Anna quietly responds, “I would gladly do whatever it takes to see a good and decent man, like you, remains unharmed.” It is an honest answer for she abhors seeing innocent people suffer.
This is part of the reason that Edmund had fallen so helplessly in love with her. Ms. Strong did what she felt was right no matter its potential cost to her. However, he refuses to completely condone her reckless senses of cunning and bravery. For what if, those attributes he so avidly admires, would lead to her destruction? 
Edmund patiently but sternly scolds her. “Anna, I admire your sense of dedication, virtue, and moral, but I can not bear to think of you in harm’s way. Especially, not on my behalf. So please, I beg of you, do not go inviting trouble in the future. Okay?” He desires no answer less than a ‘yes’ from her; even if he knows it will most likely be another lie. His root-beer and foam shaded hues remain transfixed upon her.

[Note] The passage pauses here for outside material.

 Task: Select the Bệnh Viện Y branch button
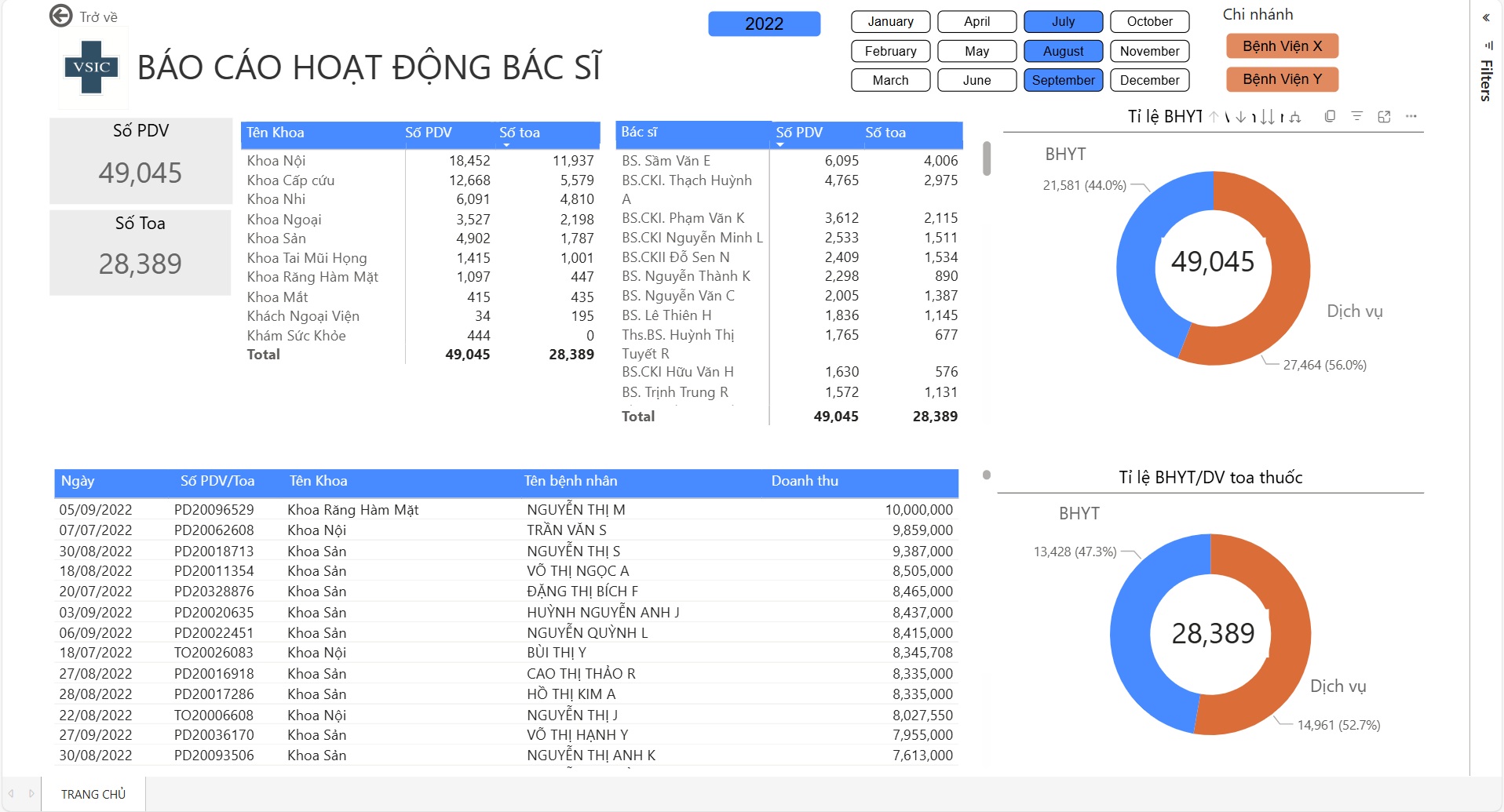(1282, 79)
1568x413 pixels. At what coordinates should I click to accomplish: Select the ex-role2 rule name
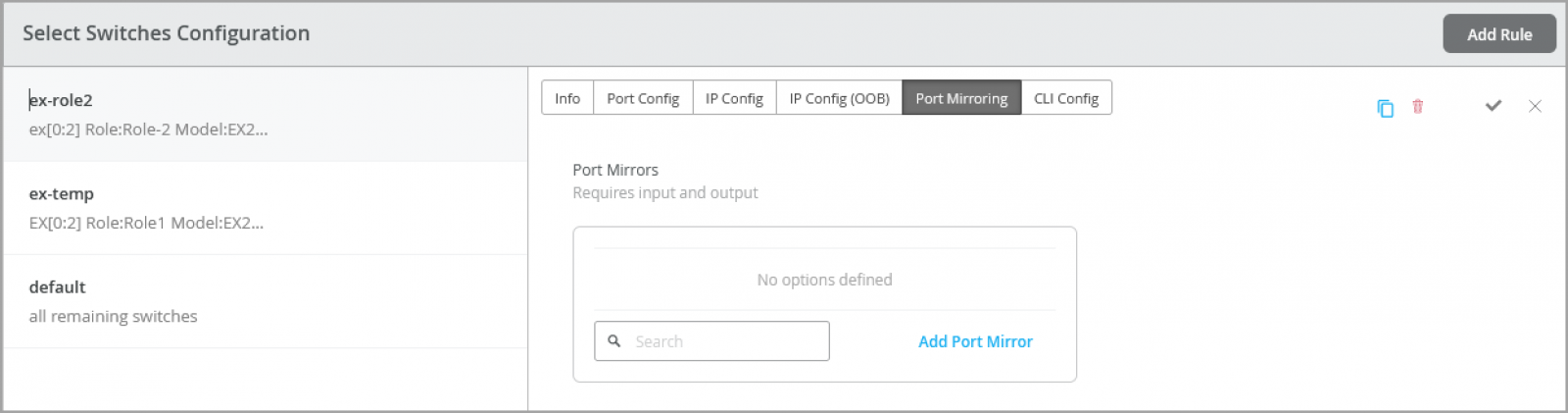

Begrudgingly, Anna finds herself agreeing with him. How could she tell her rescuer that she intended to stay the course and continue to act impulsively on the behalves of others? She couldn’t. Especially, while peering into his warm and forgiving eyes. “If that be your request, then I shall strive to do so,” she murmurs.
Finding her answer satisfactory, he releases Anna and encourages her to keep walking. While they remain in motion, the threat of being caught is minimized. Time and distance would certainly work to their advantage. At least, for now.
However, Edmund couldn’t dismiss a nagging feeling that danger was sneaking up on them the way a fox does its prey.